Kinupp frisa ainda que as Pancs ajudam a quebrar a monotonia do que levamos para a mesa, considerando que atualmente nos alimentamos somente com 150 plantas diferentes, enquanto nossos ancestrais consumiam uma média de 7.000 a 10 mil espécies ao longo da vida. “Comemos muito da biodiversidade de outros países e continentes. Somos xenófilos à mesa”, destaca.
Benefícios
Assim como Valdely, a nutricionista Neide Rigo, dona do blog Come-se há dez anos no ar, acredita que uma das principais vantagens das Pancs é que, como são rústicas e cultivadas em pouca escala, organicamente, elas não têm agrotóxicos. “Os produtos que vemos nos supermercados e mercados são cheios de venenos químicos. As Pancs, nesse sentido, são mais uma opção nutritiva para nosso consumo. Essas espécies nem deveriam ter esse rótulo e deveriam ser vistas como algo convencional”, destaca a pesquisadora que comanda o passeio Pancnacity, em São Paulo, em que caminha com um grupo colhendo plantas desconhecidas.

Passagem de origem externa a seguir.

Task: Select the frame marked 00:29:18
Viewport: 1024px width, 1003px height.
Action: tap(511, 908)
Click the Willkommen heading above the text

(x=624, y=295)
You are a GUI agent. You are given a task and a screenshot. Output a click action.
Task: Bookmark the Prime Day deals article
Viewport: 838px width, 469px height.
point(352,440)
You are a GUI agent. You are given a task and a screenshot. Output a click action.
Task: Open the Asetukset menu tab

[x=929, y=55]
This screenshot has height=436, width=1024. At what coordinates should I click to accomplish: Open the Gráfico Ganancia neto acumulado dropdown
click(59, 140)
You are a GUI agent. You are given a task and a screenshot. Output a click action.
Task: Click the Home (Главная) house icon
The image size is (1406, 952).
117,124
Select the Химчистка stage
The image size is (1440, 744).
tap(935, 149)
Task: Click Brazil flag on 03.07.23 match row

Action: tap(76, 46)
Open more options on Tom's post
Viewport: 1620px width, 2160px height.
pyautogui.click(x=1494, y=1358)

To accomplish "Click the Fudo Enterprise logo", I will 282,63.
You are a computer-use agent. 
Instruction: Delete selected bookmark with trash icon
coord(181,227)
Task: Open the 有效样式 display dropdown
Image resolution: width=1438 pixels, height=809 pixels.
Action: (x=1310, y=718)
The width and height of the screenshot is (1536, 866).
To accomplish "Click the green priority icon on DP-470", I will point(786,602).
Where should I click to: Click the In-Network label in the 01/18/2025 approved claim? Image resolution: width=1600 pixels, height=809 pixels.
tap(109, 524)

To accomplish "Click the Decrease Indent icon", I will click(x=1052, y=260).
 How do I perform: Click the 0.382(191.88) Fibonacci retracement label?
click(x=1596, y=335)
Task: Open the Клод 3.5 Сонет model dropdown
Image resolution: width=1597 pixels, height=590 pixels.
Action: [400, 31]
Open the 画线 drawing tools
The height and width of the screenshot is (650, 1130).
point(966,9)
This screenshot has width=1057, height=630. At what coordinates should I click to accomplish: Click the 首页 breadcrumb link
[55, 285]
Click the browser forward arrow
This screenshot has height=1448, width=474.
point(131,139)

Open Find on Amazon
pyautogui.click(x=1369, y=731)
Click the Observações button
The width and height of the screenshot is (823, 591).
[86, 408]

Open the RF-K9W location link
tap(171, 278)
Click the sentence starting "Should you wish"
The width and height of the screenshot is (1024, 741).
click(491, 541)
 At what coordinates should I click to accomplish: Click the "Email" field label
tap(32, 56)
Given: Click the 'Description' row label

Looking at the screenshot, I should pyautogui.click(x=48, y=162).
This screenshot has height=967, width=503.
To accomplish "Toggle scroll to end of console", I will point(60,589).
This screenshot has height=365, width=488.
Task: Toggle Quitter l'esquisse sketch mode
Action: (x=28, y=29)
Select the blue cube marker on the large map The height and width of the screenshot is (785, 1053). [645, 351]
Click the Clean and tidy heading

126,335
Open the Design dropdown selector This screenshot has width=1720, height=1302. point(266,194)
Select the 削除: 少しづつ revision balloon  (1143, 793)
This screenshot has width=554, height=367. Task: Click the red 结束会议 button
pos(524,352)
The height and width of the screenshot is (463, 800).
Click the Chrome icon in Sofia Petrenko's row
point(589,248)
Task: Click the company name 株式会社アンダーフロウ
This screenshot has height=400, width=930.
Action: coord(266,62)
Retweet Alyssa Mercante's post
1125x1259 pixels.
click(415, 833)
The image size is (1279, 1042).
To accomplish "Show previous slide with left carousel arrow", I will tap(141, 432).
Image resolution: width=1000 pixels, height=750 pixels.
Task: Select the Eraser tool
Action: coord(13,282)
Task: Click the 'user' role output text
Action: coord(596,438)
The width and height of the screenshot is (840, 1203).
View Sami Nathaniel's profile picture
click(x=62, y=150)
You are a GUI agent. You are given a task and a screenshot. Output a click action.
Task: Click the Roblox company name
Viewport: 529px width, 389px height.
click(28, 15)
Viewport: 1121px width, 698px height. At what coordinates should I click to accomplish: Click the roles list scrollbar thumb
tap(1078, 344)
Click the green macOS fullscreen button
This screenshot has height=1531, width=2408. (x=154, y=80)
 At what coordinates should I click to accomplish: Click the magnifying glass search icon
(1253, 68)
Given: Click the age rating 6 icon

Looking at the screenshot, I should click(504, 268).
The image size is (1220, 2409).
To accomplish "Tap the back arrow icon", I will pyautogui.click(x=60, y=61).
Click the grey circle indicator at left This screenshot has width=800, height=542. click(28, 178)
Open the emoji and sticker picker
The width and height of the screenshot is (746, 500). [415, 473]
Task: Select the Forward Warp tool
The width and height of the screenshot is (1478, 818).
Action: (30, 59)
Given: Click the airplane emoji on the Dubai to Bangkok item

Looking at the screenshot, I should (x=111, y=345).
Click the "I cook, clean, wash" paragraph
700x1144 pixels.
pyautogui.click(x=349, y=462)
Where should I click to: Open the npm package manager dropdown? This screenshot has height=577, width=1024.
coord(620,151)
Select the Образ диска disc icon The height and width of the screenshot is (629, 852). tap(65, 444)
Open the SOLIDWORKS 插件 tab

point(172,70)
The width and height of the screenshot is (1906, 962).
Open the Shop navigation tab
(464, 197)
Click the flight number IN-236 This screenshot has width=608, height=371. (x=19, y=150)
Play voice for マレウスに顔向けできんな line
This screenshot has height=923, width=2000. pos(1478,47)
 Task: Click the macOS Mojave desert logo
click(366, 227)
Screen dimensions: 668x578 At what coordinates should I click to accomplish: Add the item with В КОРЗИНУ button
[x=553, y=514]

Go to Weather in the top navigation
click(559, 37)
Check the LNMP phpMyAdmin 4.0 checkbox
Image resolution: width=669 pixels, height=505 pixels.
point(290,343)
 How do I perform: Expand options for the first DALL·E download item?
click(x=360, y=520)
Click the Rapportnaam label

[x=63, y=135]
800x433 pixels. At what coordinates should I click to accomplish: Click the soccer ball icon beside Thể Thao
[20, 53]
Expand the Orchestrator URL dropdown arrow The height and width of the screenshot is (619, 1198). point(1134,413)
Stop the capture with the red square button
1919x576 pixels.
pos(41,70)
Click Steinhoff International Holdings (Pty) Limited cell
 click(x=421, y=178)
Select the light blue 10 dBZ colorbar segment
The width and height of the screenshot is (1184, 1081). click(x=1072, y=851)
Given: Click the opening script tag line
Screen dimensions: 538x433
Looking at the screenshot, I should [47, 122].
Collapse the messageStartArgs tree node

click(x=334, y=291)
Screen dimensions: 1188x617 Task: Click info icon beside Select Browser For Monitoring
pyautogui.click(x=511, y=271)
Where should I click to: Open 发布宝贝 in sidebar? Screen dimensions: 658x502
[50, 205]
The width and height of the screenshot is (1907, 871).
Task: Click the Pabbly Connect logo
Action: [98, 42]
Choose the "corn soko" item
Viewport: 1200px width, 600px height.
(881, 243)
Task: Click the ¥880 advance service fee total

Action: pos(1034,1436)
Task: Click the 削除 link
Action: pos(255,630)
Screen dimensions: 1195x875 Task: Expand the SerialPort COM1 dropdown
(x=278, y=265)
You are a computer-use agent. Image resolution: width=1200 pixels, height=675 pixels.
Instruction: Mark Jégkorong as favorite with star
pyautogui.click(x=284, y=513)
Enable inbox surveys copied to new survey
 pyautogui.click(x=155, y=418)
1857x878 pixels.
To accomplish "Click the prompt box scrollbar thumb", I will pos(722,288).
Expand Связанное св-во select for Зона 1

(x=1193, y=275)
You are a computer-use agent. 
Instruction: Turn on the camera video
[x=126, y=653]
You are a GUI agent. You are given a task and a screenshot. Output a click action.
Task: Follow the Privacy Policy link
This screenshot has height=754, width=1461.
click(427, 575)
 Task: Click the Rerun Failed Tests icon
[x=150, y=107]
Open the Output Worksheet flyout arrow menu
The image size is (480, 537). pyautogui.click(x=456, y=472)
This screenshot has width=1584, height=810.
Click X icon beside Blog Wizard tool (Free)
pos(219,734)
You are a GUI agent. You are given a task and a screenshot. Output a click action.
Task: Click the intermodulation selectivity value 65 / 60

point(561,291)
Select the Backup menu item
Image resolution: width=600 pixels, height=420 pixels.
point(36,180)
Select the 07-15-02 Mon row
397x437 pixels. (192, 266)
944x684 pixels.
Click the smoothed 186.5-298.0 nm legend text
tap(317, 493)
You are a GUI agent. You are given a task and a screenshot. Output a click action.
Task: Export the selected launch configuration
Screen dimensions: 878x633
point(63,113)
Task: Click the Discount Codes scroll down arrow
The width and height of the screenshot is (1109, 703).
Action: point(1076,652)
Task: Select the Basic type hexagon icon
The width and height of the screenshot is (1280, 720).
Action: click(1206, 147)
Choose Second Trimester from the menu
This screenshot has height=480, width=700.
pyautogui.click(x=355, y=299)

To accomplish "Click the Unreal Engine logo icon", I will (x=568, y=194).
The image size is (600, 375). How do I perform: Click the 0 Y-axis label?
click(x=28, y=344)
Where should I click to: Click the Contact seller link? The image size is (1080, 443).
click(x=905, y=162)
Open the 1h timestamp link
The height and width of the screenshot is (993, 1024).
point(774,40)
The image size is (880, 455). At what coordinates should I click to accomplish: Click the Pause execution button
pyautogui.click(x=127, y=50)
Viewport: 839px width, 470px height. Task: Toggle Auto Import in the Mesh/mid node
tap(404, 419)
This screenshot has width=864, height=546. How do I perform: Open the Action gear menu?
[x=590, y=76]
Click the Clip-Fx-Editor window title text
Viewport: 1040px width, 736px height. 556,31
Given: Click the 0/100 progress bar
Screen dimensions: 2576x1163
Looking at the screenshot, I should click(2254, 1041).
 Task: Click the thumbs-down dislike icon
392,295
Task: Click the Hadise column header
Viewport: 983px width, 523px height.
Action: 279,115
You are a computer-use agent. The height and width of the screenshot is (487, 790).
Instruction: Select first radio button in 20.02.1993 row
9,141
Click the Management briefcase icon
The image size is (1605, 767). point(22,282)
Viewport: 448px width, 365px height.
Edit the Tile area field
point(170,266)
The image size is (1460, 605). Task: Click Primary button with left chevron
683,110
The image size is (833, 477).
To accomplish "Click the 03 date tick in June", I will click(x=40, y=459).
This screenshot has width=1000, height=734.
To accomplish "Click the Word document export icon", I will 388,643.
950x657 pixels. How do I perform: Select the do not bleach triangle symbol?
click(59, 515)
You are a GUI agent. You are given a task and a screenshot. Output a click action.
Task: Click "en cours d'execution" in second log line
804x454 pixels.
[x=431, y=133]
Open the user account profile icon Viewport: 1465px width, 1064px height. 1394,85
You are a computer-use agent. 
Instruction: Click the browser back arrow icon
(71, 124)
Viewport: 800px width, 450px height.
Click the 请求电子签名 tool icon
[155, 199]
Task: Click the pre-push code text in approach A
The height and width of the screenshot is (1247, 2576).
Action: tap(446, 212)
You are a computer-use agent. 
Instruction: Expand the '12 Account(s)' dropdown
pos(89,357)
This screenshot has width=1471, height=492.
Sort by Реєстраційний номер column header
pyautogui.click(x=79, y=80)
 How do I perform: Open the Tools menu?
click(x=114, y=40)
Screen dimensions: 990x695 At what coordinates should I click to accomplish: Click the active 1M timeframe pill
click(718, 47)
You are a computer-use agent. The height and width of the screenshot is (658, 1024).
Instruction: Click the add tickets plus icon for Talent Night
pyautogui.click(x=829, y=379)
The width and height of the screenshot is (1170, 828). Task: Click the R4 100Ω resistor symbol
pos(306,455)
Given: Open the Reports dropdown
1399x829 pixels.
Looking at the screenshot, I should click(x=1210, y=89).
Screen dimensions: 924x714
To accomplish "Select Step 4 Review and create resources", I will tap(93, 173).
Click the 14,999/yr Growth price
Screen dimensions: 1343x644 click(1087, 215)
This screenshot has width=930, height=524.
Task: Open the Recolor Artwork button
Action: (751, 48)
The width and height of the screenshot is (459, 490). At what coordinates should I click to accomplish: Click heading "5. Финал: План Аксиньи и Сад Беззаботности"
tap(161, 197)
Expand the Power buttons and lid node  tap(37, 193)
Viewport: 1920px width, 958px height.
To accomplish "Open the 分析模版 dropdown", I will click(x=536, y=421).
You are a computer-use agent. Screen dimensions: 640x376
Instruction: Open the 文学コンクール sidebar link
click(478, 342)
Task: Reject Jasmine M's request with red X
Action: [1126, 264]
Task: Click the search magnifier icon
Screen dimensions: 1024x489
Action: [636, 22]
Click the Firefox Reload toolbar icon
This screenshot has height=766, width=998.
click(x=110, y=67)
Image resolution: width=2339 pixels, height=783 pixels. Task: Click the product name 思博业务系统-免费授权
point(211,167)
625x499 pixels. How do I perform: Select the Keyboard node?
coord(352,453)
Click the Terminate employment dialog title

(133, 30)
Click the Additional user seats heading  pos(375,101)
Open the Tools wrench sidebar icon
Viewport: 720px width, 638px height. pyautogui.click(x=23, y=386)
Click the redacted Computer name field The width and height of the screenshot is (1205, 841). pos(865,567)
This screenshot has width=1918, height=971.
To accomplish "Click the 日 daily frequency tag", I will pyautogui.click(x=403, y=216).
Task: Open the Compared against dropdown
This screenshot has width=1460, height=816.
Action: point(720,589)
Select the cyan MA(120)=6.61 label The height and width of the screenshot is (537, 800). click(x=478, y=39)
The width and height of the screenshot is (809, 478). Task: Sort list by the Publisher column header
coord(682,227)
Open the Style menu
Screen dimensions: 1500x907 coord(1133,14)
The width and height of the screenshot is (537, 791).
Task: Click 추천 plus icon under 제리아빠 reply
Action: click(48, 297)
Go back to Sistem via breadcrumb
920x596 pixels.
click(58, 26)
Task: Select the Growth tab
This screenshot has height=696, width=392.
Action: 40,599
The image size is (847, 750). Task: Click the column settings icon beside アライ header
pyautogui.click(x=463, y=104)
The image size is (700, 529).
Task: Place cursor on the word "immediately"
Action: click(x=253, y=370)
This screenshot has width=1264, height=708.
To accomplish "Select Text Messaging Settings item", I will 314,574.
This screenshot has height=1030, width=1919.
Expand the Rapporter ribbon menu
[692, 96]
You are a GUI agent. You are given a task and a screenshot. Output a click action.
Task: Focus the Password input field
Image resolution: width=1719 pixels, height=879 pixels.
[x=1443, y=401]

Rigo afirma ainda que essas plantas ajudam a reduzir a carência de alguns nutrientes importantes, como o zinco e o ferro. “A ora-pro-nóbis, por exemplo, tem um valor proteico maior que o feijão, além de ser rica em vitamina A”, explica.
Cuidados
Embora as Pancs devam ser mais bem aproveitadas, o consumo delas deve ser feito com cautela. Algumas espécies podem estar contaminadas e oferecer riscos à saúde. “Não existe um truque para reconhecê-las”, destaca Valdely. A dica do biólogo, no entanto, é pesquisar. “Na dúvida, o ideal é fotografar e levar para algum especialista, algum agrônomo ou um herbário. Hoje em dia, temos muitos livros e filmes com essa temática. O importante é se familiarizar”, aconselha.
RECEITA
Lasanha de peixinho-da-horta à bolonhesa
Ingredientes:
2 ovos
2 colheres de sopa de creme de leite fresco
30 a 40 folhas de peixinho da horta
1 concha de molho bolonhesa para cada camada
12 fatias de presunto fatiado
12 fatias de muçarela fatiada
Pitada noz-moscada
Pitada sal
Pimenta do reino
Modo de preparo:
Bata os ovos com o creme de leite fresco numa vasilha e tempere com sal, pimenta e noz-moscada. Em seguida, monte a lasanha como uma lasanha comum, usando o peixinho-da-horta passado na mistura de ovo como se fosse a massa, ou seja, alternando camadas de molho, presunto, muçarela e peixinho. Finalize com muçarela e leve ao forno até gratinar. Retire do forno e deixe descansar uns 20 minutos antes de servir.